Transcribe only what runs from the line containing "Instruction: Toggle Sogou" through the final line below, exactly, and leave every picture out.

┌──

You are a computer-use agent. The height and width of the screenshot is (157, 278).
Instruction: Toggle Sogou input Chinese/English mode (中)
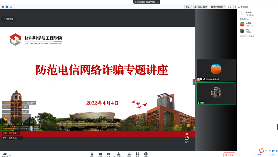coord(266,151)
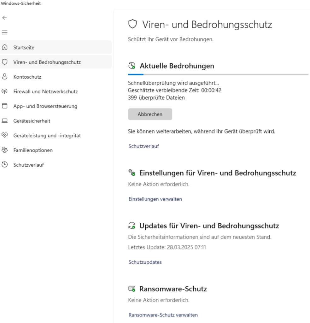Open Kontoschutz via its person icon
This screenshot has width=310, height=323.
click(x=5, y=77)
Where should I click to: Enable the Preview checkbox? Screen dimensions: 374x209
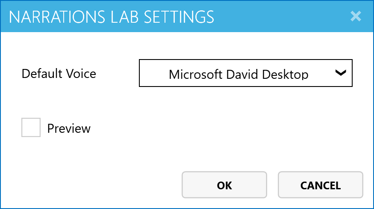31,128
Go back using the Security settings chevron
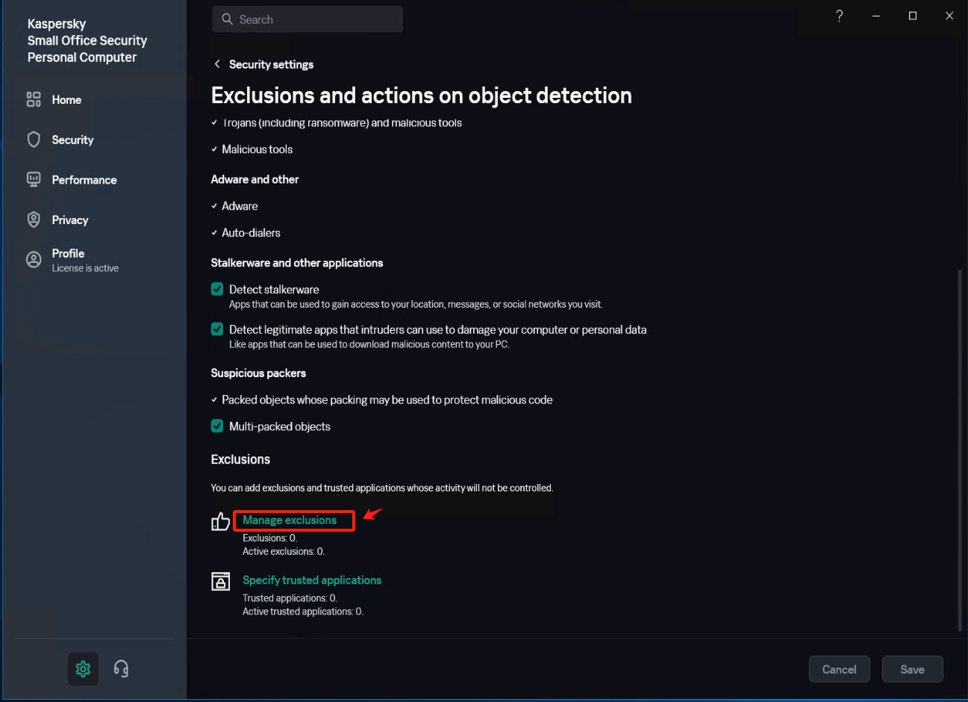This screenshot has height=702, width=968. point(217,64)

└──

* RESULT FOR THIS EXERCISE
Instruction: Toggle Sogou input Chinese/English mode (中)
coord(266,151)
Open Kontoschutz via its person icon
This screenshot has width=310, height=323.
click(x=5, y=77)
Where should I click to: Enable the Preview checkbox? Screen dimensions: 374x209
31,128
Go back using the Security settings chevron
This screenshot has height=702, width=968. point(217,64)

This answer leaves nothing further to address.